Comparing different versions of AWK with WebAssembly

After releasing SSH-Snake, I quickly received a bug report: when the script ran on Debian Jessie systems, the script wouldn’t function properly due to the awk script which ran at the beginning of the script not being compatible with the system’s awk program. I had extensively tested the script on old Ubuntu servers – so what was going on?

As it turns out, older versions of Debian used mawk for awk – AKA “mawk, Mike Brennan’s AWK”. Ubuntu, however, used “gawk” – GNU AWK. I’d tested my awk script on various versions of gawk and a newer version of mawk, but not the old version of mawk. (There’s lots of different AWK versions. this document and this superuser post details all about that.)

The fix was simple. I hand to change the awk script from if ($0 ~ "^[[:space:]]*" funcs[i]) { to if ($0 ~ "^[ \t]*" funcs[i]) {. [[:space:]] (meaning a space, tab, or newline) isn’t supported in the old version of mawk, so I had to specify a space or tab specifically.


Finally having the time to work on it, I decided to build a dashboard where I can enter an awk script with some data, and compare the results between the versions.

So, awk-compare is born. The source is available on Github.

I used emscripten to compile each versions of AWK to WebAssembly which was easy enough. On my FreeBSD machine, I booted up an Ubuntu VM and installed the emsdk and then just built the AWKs as normal. There were some issues with every one except gawk, mostly related to the fact that the building process normally involves building a separate program which is then executed by the build process, in order to generate a new .c file. Anyways with that dealt with, I simply used emcmake which built two files: awk and awk.wasm. The former is a javascript file, and the latter is the WebAssembly bytecode. I renamed awk to awk.js.

emscripten’s emcmake/emcc performs some static analysis and can automatically determine which runtime methods need to be used by the exported wasm and script (e.g. filesystem). So in this case, it automatically determined that we have a main function to be called (AWK’s C main(argc, argv) function, and some FS interaction. YMMV with other programs.

Actually “running” awk was a bit more annoying to work out.
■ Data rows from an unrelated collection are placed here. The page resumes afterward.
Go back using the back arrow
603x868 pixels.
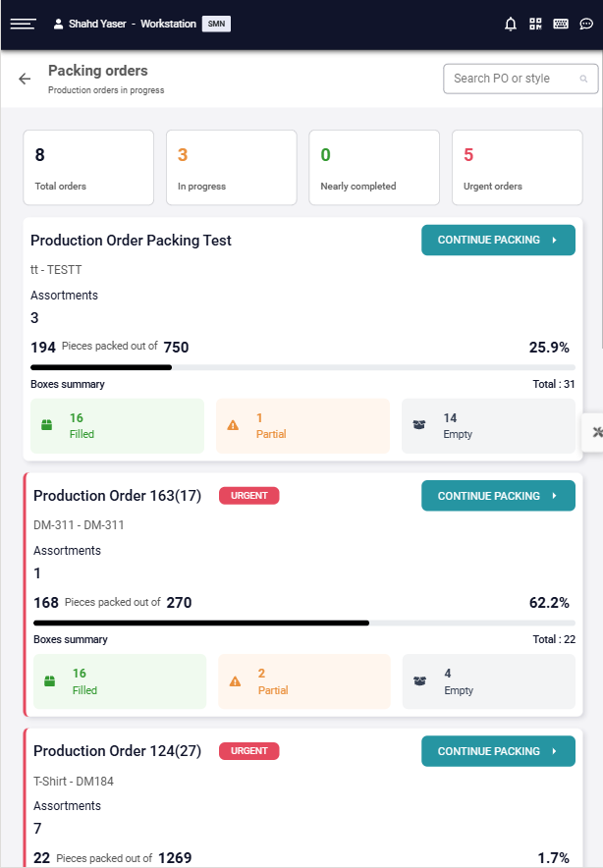click(x=25, y=79)
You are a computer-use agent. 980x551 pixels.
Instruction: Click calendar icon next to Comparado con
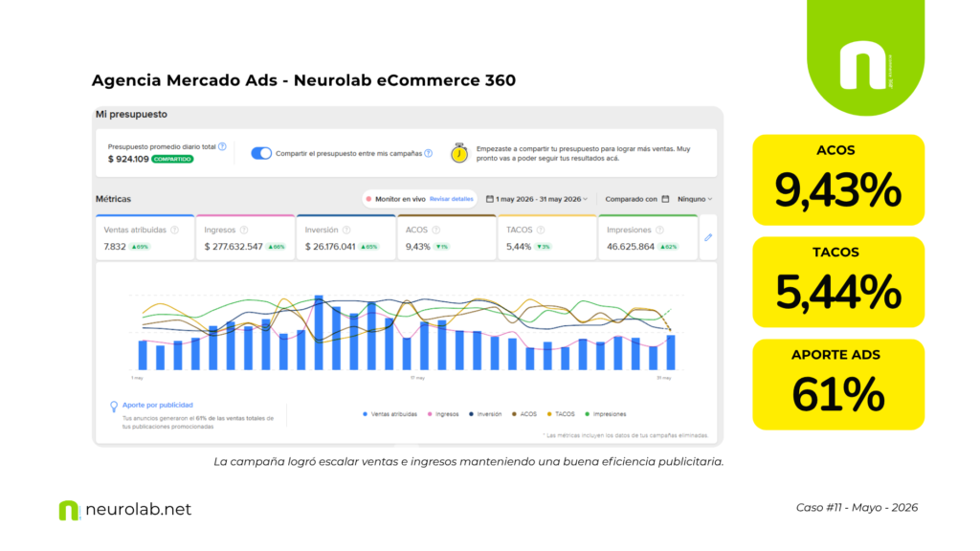click(x=665, y=199)
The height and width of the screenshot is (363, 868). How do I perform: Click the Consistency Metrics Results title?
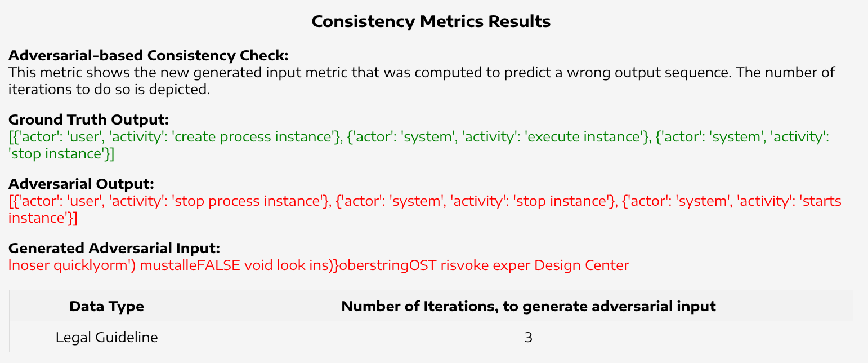click(x=431, y=22)
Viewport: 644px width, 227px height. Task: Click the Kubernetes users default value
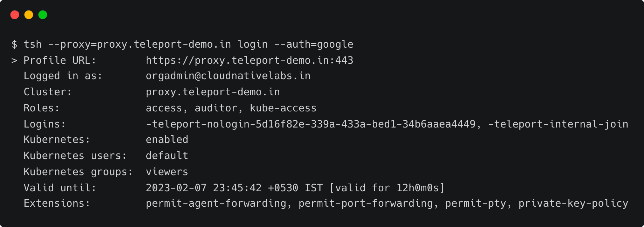pyautogui.click(x=167, y=156)
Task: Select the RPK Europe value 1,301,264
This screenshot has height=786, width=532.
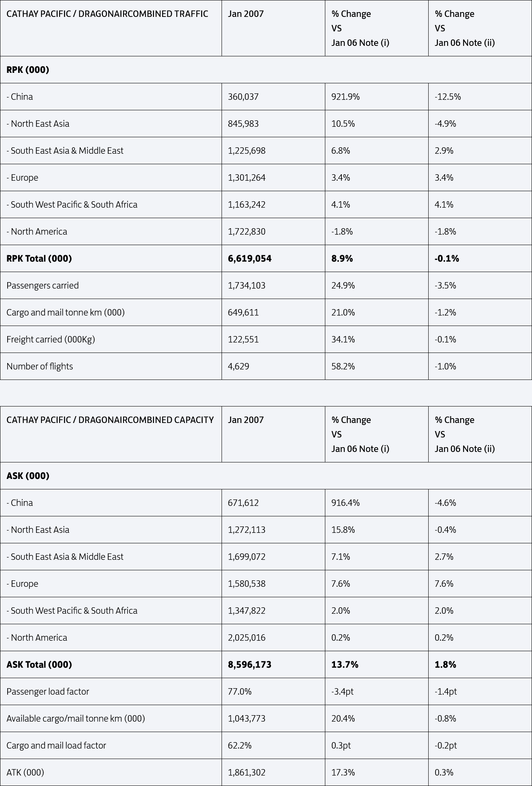Action: pyautogui.click(x=246, y=177)
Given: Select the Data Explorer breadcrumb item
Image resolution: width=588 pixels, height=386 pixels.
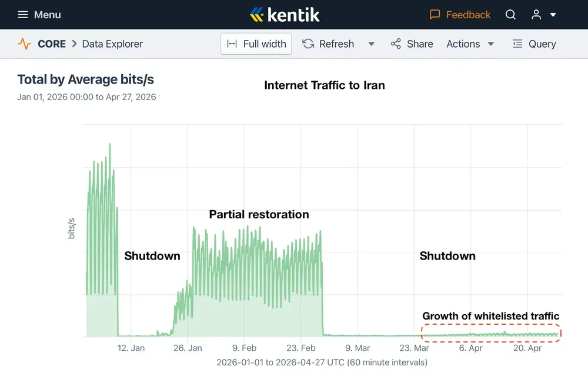Looking at the screenshot, I should coord(112,44).
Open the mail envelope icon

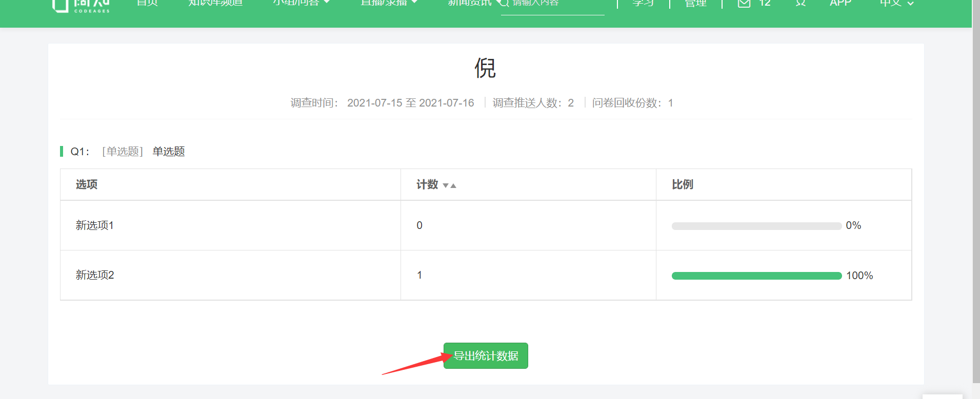[x=744, y=3]
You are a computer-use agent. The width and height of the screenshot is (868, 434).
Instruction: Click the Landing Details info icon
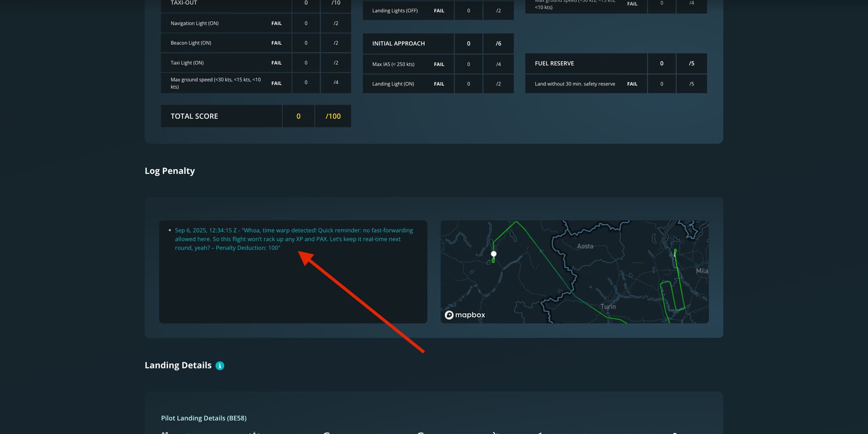click(x=220, y=366)
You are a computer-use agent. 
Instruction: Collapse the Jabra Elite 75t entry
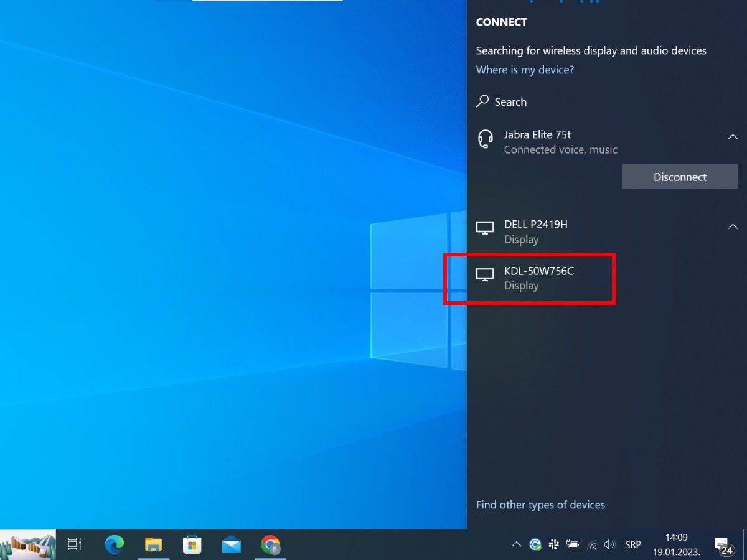733,137
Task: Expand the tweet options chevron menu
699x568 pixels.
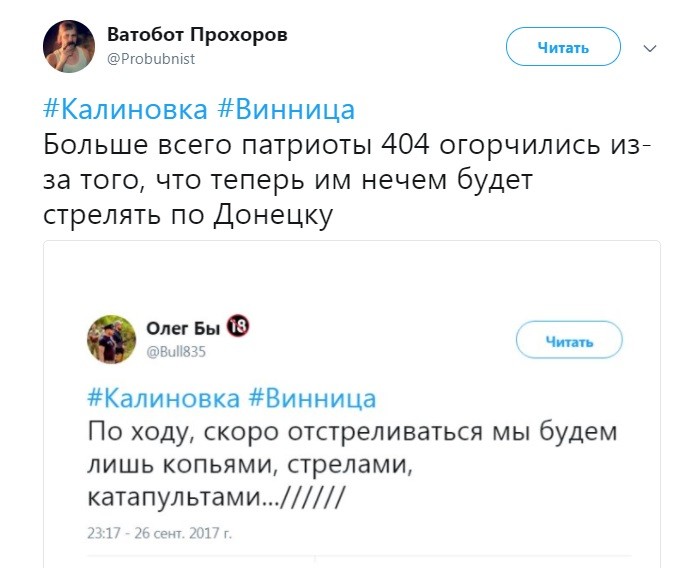Action: coord(650,48)
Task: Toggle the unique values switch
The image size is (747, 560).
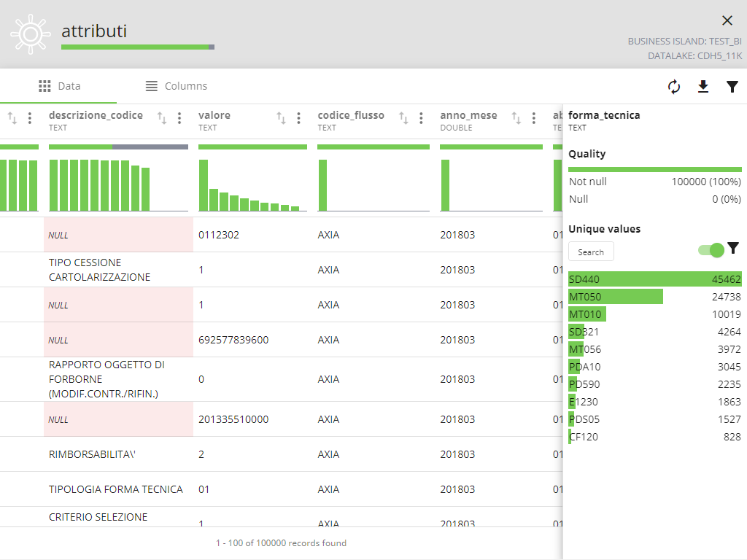Action: pos(711,250)
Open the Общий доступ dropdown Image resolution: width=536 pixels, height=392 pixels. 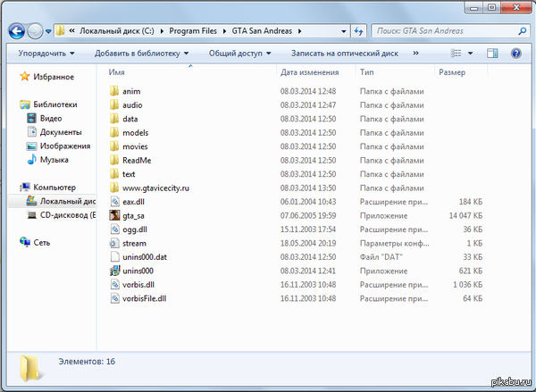tap(239, 54)
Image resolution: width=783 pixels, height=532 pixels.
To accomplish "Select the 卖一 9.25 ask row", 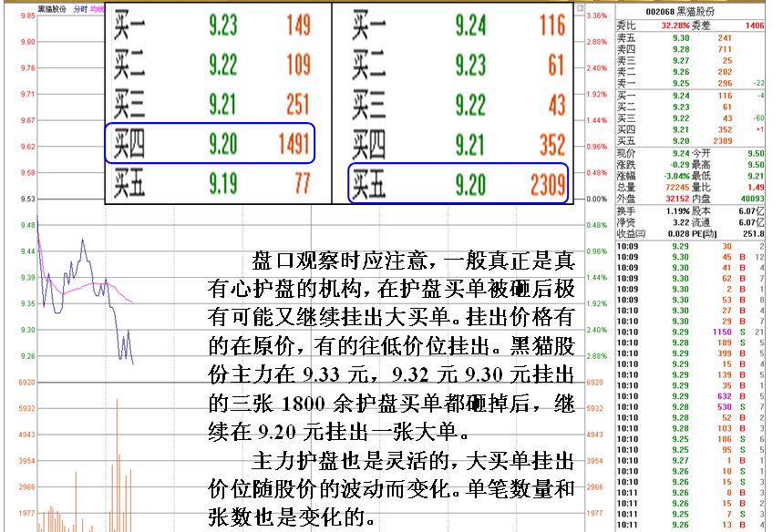I will click(x=679, y=83).
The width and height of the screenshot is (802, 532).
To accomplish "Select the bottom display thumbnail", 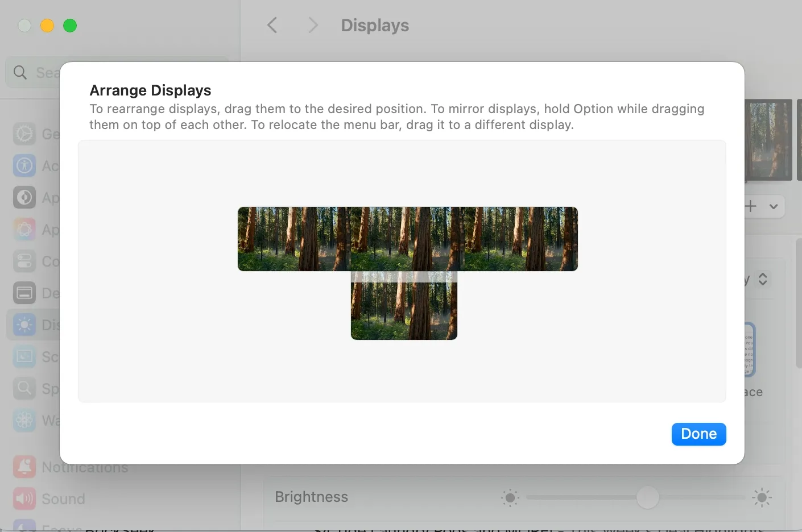I will pos(404,305).
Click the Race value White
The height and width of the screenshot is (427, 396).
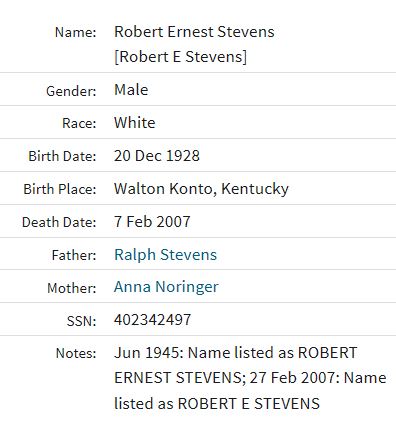pyautogui.click(x=135, y=123)
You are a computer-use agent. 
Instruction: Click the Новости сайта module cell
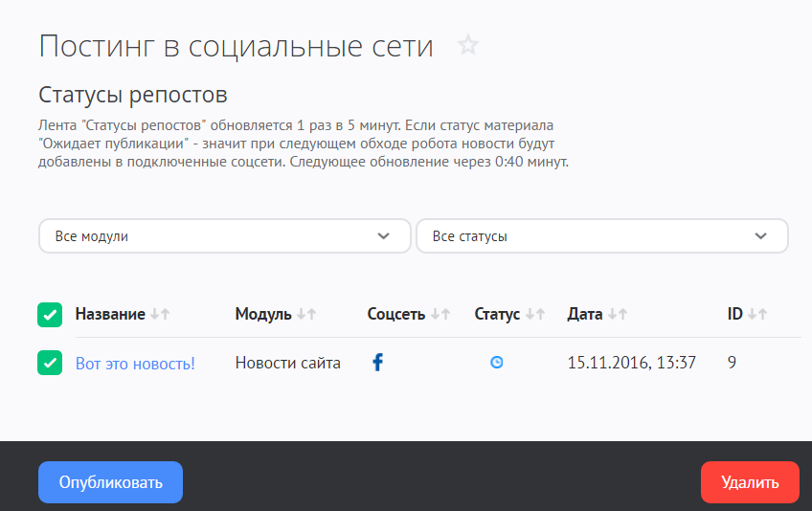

The basic JS boils down to the following:

  Module = {
    onRuntimeInitialized: function() {
      if (data)
        FS.writeFile('/data.txt', data);
      if (script)
        FS.writeFile('/script.awk', script);
    },
    'print':  function(text) { console.log(text); },
    'printErr':  function(text) { console.log(text); },
    'arguments': ["-f", "script.awk", "input.txt"],
  };
  var s = document.createElement('script');
  s.setAttribute('src', `awk.js`);
  document.body.appendChild(s);  

The secret here is that the the awk.js file needs to be loaded after the Module object is set. onRuntimeInitialized is run “when compiled code is safe to run, which is after any asynchronous startup operations have completed”. By default, the program (the main() function) is run automatically. To disable that, you can set 'noInitialRun': true, and call Module.callMain(args) (or ccall) when you want to. Just make sure you’re calling these after onRuntimeInitialized() has been called, otherwise some internal state or operations may not be finished/ready yet.


Anyways, the website itself isn’t too fancy. It reminded me that I hate CSS. “The answer to many CSS formatting problems seems to be “add another <div>!”” indeed.. Or this comment.

I added some examples. The most interesting example for me is that \s will match the character s in all versions except for gawk, where it matches a space. Seems like an interesting gotcha.